Collection entries
..............................
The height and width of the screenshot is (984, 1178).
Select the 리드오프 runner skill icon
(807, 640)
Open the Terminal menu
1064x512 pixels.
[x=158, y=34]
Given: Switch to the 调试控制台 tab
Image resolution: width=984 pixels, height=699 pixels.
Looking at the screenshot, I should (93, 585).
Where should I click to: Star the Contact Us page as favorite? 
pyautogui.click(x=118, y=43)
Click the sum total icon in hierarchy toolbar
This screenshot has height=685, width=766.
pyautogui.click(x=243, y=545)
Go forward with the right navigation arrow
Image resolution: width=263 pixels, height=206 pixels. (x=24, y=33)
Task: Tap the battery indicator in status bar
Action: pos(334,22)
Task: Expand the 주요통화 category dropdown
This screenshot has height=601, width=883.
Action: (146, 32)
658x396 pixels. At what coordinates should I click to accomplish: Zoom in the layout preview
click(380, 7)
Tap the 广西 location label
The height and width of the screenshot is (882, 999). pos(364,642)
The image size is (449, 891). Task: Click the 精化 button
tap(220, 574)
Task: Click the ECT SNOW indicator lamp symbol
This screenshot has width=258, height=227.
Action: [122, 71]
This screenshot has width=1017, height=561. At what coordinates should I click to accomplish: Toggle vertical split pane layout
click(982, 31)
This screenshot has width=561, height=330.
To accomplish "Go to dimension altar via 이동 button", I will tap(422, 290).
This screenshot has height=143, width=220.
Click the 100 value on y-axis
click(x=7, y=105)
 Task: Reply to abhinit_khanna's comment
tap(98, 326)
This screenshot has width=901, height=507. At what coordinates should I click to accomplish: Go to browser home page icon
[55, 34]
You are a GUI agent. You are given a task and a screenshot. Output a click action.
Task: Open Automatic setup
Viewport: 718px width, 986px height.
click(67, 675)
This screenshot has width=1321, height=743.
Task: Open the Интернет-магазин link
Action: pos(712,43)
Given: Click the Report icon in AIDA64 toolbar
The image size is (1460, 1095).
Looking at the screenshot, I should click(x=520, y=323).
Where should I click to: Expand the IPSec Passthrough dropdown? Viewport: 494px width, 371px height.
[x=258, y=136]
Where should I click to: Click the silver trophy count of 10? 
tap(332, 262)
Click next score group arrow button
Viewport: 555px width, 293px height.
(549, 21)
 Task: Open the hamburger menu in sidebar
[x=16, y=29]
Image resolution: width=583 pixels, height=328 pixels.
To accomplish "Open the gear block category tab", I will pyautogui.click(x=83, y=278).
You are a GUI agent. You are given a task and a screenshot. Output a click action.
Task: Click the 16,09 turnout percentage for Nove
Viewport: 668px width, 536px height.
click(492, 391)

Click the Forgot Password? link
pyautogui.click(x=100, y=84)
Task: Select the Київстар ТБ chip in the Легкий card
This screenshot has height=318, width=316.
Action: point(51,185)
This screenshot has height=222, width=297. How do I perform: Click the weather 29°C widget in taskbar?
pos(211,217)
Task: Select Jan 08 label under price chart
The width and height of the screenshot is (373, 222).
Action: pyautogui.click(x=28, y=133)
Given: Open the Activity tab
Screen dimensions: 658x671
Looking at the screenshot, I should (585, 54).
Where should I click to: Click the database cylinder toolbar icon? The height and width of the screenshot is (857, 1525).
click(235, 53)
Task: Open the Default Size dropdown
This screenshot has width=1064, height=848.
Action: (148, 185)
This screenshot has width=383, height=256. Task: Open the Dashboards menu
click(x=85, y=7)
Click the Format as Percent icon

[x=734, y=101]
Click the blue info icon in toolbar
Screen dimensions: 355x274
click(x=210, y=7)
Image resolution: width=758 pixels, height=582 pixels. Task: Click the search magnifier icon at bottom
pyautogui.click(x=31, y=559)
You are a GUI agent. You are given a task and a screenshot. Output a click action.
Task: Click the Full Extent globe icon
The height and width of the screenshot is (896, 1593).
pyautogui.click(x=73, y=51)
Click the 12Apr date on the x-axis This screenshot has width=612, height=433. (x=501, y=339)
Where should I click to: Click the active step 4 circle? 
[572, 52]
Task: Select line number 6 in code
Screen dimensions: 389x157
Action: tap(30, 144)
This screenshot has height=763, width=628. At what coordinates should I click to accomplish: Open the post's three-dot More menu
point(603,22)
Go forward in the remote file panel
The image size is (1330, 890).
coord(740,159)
..............................
§ **Prompt**: Repeat the data starting at the line that contains "Task: Reply to abhinit_khanna's comment" and ending at the line that contains "will pyautogui.click(x=83, y=278).", with both of those lines included.

§ **Response for this exercise**:
 Task: Reply to abhinit_khanna's comment
tap(98, 326)
This screenshot has width=901, height=507. At what coordinates should I click to accomplish: Go to browser home page icon
[55, 34]
You are a GUI agent. You are given a task and a screenshot. Output a click action.
Task: Open Automatic setup
Viewport: 718px width, 986px height.
click(67, 675)
This screenshot has width=1321, height=743.
Task: Open the Интернет-магазин link
Action: pos(712,43)
Given: Click the Report icon in AIDA64 toolbar
The image size is (1460, 1095).
Looking at the screenshot, I should click(x=520, y=323).
Where should I click to: Expand the IPSec Passthrough dropdown? Viewport: 494px width, 371px height.
[x=258, y=136]
Where should I click to: Click the silver trophy count of 10? 
tap(332, 262)
Click next score group arrow button
Viewport: 555px width, 293px height.
(549, 21)
 Task: Open the hamburger menu in sidebar
[x=16, y=29]
Image resolution: width=583 pixels, height=328 pixels.
To accomplish "Open the gear block category tab", I will pyautogui.click(x=83, y=278).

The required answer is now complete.